‘My Discharge’ was launched at the Royal Free London NHS Foundation Trust in April 2013. Part of the Health Foundation’s 2012 Shine programme, the project aims to improve patient and carer experiences by ensuring that people with dementia stay in hospital for less time than those who do not have the condition.

David and Sally’s story

It was the third time David Hill* had been in hospital for the same reason in 12 months. He arrived at the Royal Free in May 2013 after numerous falls at home, and with incontinence. His wife Sally* cared for David on her own and was very concerned that despite the problems they were experiencing, he should remain at home with her.

Once in hospital, David was diagnosed with Alzheimer’s. He was referred to the My Discharge project where staff worked with the couple to get David home as quickly as possible, and with the most appropriate package of support.

Becky Lambert, the dementia specialist occupational therapist who runs My Discharge, assesses patients for discharge within 24 hours of referral and builds up a picture of what they need to be discharged home safely and remain there. She also provides intense therapy and acts as a single point of contact for patients and carers. While David was in hospital, Becky advised Sally on how to cope with caring for her husband.

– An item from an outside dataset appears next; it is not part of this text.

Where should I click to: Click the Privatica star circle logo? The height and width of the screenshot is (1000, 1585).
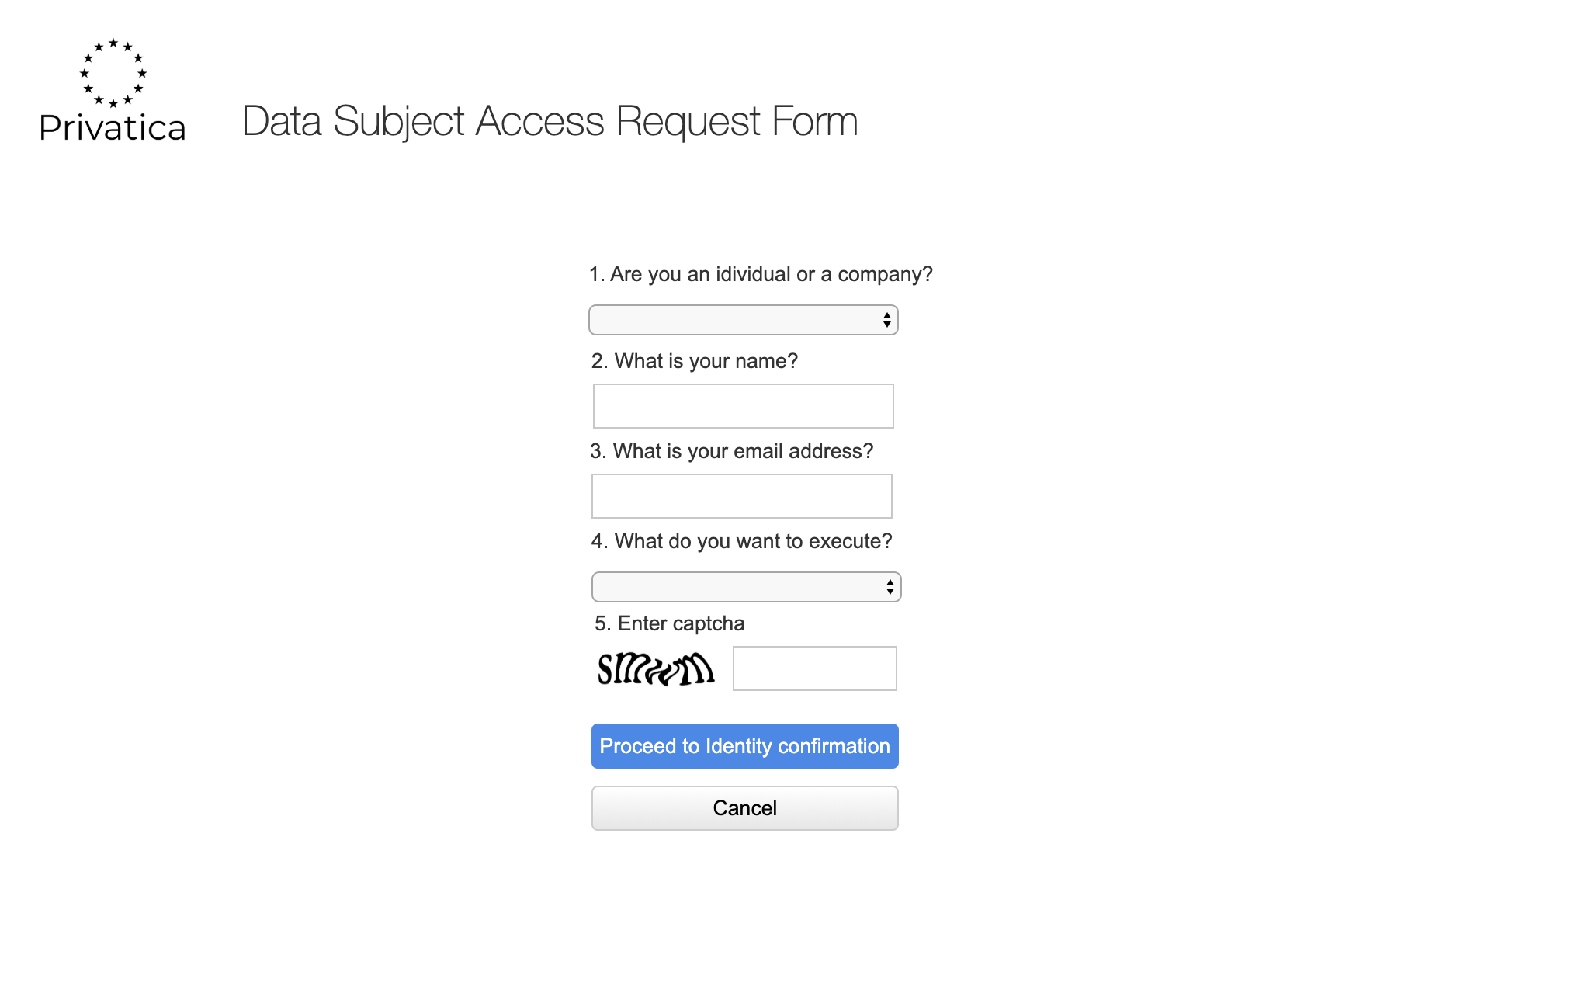113,73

When patients are discharged, they leave with a discharge letter and emergency phone numbers, and can be accompanied home with food and clothes, if needed. David was discharged after 11 days and, thanks to Becky’s liaison with social care colleagues, now has carer visits twice a day and a sensor near his bed to manage night time wandering.

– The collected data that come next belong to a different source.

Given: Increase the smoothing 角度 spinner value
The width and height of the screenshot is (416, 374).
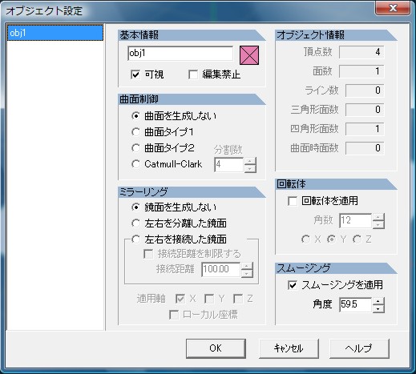Looking at the screenshot, I should pyautogui.click(x=378, y=301).
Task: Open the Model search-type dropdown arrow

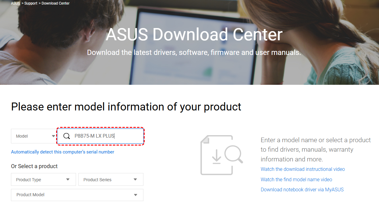Action: click(53, 136)
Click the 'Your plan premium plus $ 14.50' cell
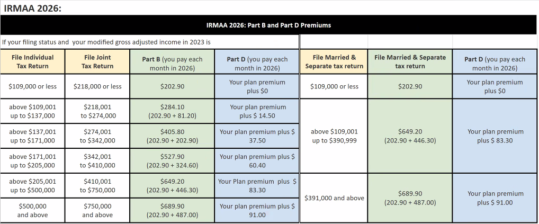 click(x=257, y=111)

Becky also organised for a Royal Voluntary Service (RVS) volunteer to regularly visit the couple. ‘Without our involvement, it is likely that David would have been readmitted to hospital or discharged to a nursing home which may have resulted in his quick deterioration,’ says Becky. ‘With our support, David remains in his place of choice and Sally is being supported to continue caring for him.’

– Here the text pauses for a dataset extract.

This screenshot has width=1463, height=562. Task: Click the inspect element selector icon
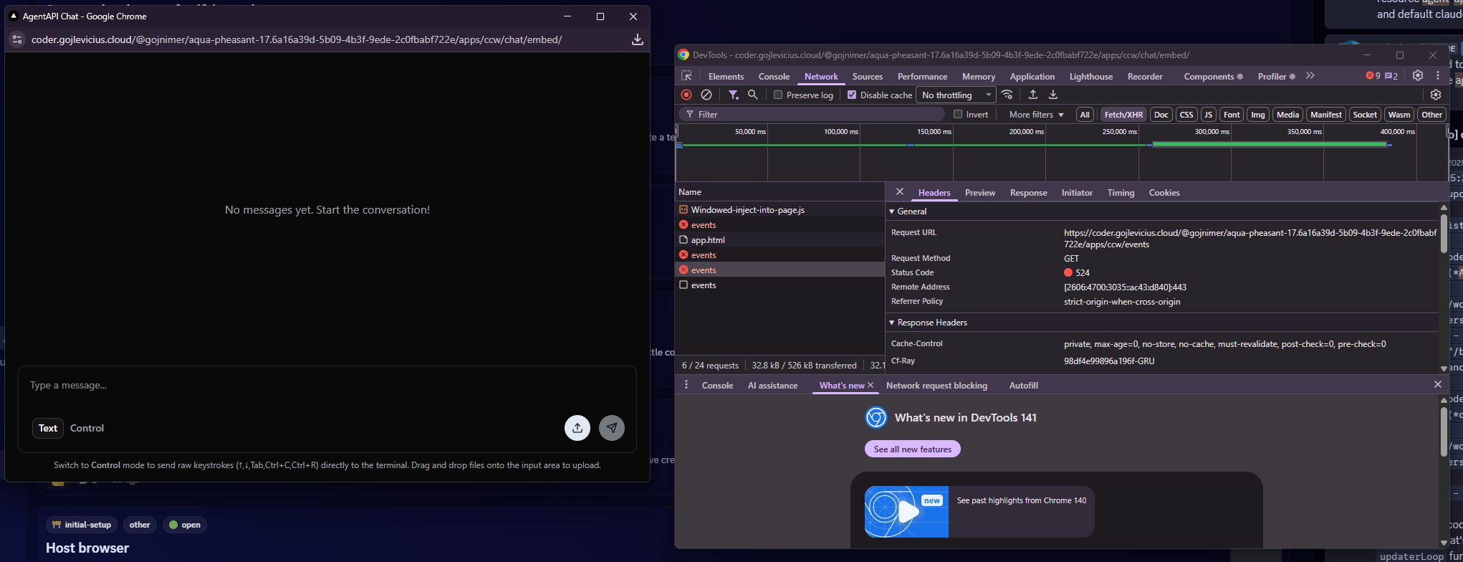click(686, 76)
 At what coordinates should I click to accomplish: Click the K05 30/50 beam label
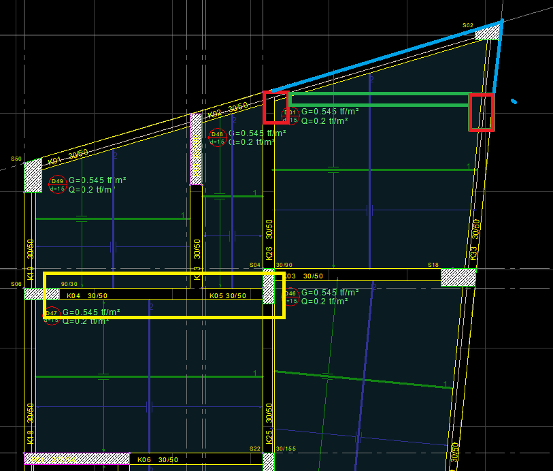pyautogui.click(x=228, y=296)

Using patient and carer stories to improve care

My Discharge aims to address key issues identified in the 2009 National Dementia Strategy around the need to improve coordination between hospitals and care providers when patients with dementia are discharged. The 2010 Alzheimer’s Society report, Counting the Cost, further identified that patients in hospital with dementia stay around 5-7 days longer than those without dementia.

Because the degree to which patients with dementia can understand and engage varies so greatly, the My Discharge team have also focused on collecting carer stories to help inform their work reducing readmissions to hospital. A questionnaire one month after discharge gathers information from carers.

The team, headed up by Integrated Care Lead, Fran Gertler, also get feedback from video interviews with staff. ‘We want to make the My Discharge project a substantive service and are using the triangulated evaluation to build a business case to support this’, says Fran.

Case management approach

In only five months since its launch, the case is already strong. Survey feedback shows that 91% of carers agree or strongly agree that the patient they care for had a positive experience with My Discharge.

Fran and Becky think that key aspects of the improved coordination are the close partnership working they’ve established with organisations like RVS, community and mental health services, social services, and securing senior colleague support within the Trust.

A strong case management approach is also key to the project’s success. ‘Carers often say that getting a phone call from Becky the day after the patient is discharged, and regular follow up after that, makes a big difference’, says Fran.

Patient and NHS benefits

My Discharge has dual benefits for patients and health and social care. Remaining in their place of choice for longer, dementia patients have a better quality of life. The NHS, meanwhile, saves vital funds through reduced hospital length of stay and readmissions.

Fran and Becky are optimistic that the My Discharge project will become a permanent service at the Royal Free and they’d like to see this case-managed approach used with other care providers.